• _Problem to work on_: Could you render all of the material below as a two-column CSV headed instruction and result, with each instruction and its answer on a row of their own, every value in one quoted field with line breaks turned into spaces, and the pictures left out?

++++ Material provided

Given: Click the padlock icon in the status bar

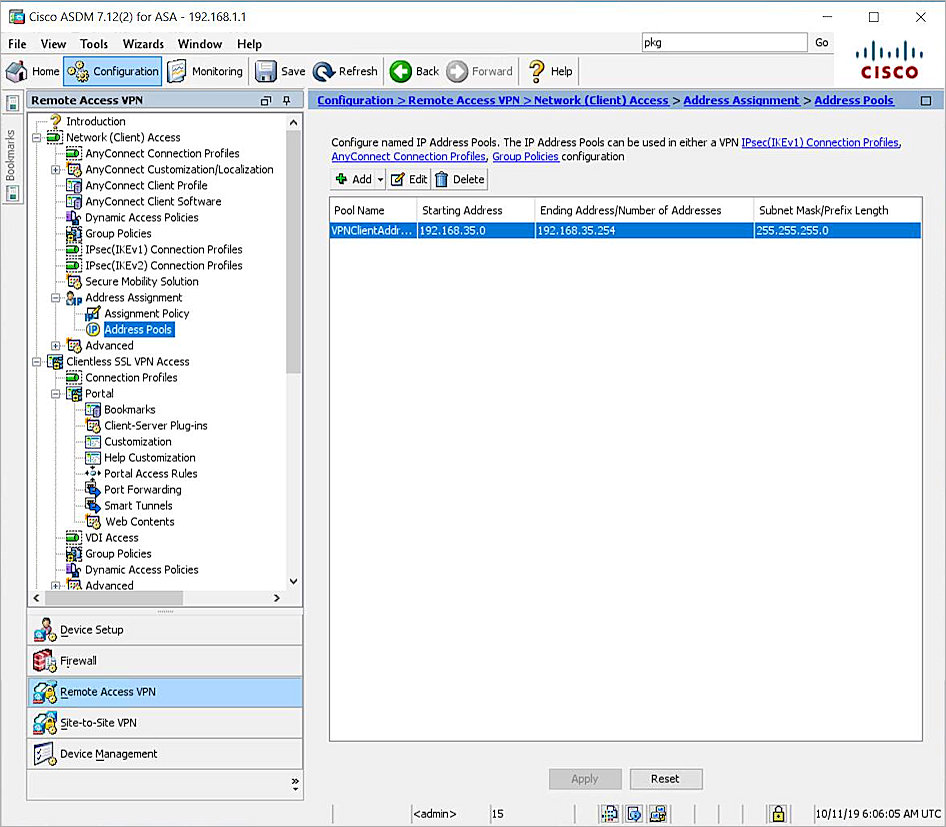Looking at the screenshot, I should 778,813.
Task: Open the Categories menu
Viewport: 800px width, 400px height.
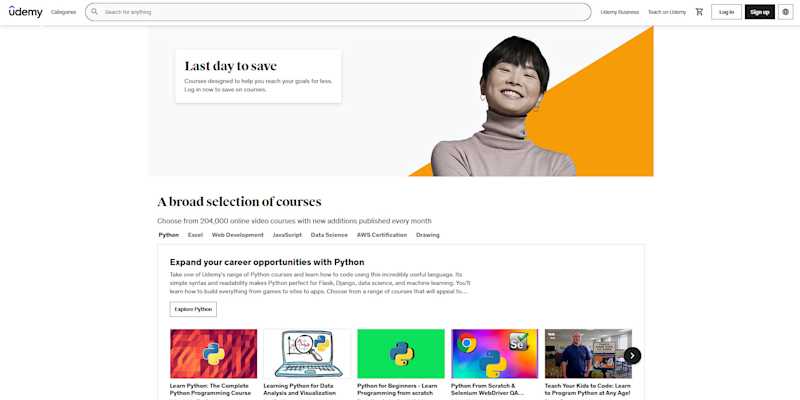Action: [x=63, y=12]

++++++++

• _Final result_:
instruction,result
"Given: Click the padlock icon in the status bar","Looking at the screenshot, I should 778,813."
"Task: Open the Categories menu Viewport: 800px width, 400px height.","Action: [x=63, y=12]"